Picking Murphys — Behind the Book

Photos, fragments, and field notes from a family vacation that never becomes a vacation.
Picking Murphys began as a domestic question that turns sharp when you stare at it long enough: what if the thing that destroys a family doesn’t arrive like a storm—what if it arrives like a schedule? A Connecticut household prepares for a simple trip west. Bags get packed. Flights get booked. A new place waits with sunshine and “fresh starts” written all over it. Then something personal surfaces—quiet at first—until the family splits under pressure. The father and son go as planned. The mother and daughter stay behind. The calendar moves forward anyway. Out in California, life tries to behave normally: new routines, a new school for Robbie, a landscape with old scars—gold country, old tunnels, old hunger. But the story isn’t about sightseeing. It’s about presence. The kind that follows you onto a plane, sits near you without sitting, and waits for you to believe you’re safe again. Later, something else enters the story—an answering light. Not a convenient fix, not a “win,” but an intervention that changes the shape of what’s happening and what it means.
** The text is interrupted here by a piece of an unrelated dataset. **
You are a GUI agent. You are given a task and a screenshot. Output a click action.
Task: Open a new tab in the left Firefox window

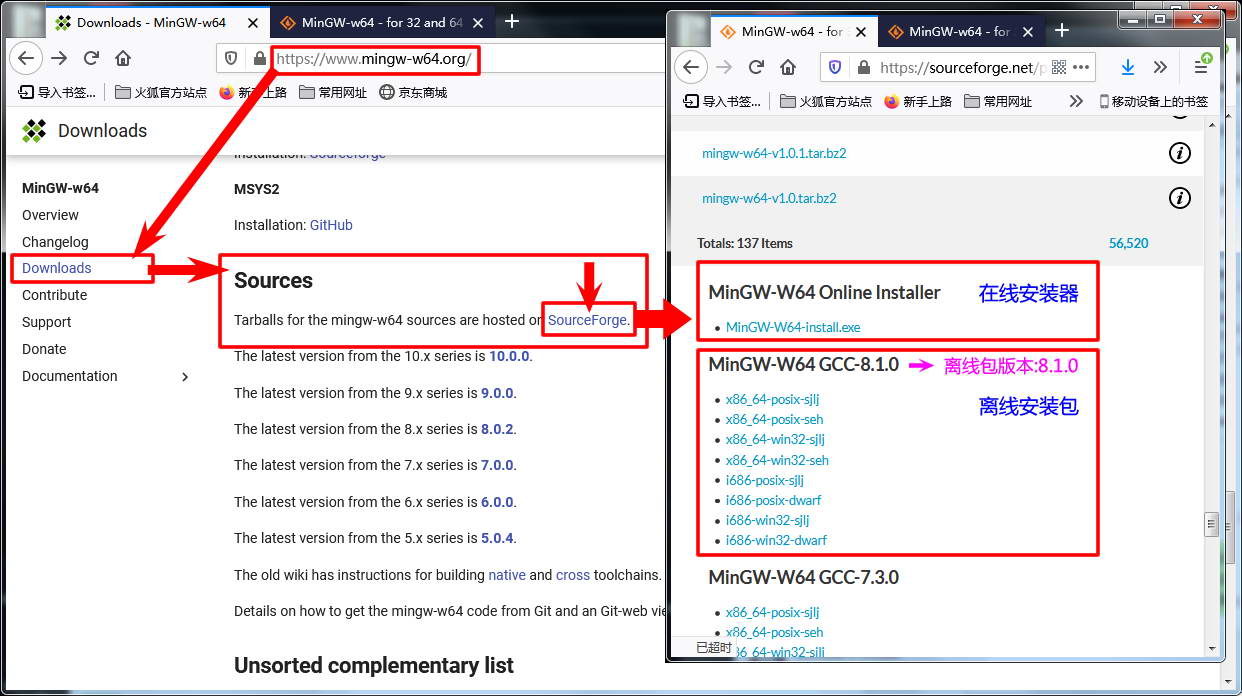512,21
Matthew and his wife wandered the antique show until a woman stopped them cold, her attention fixed on an ancient clock worn smooth by time. She sent Matthew ahead to ask about it while his wife drifted through the aisles, unaware of how deliberately they were being separated. The seller hesitated, shaking her head, unwilling to part with the piece. Something dark pressed in then, soft and persuasive, turning reluctance into need. By the time Matthew realized the woman had changed her mind, he was already being drawn deeper into a trap he hadn’t seen forming.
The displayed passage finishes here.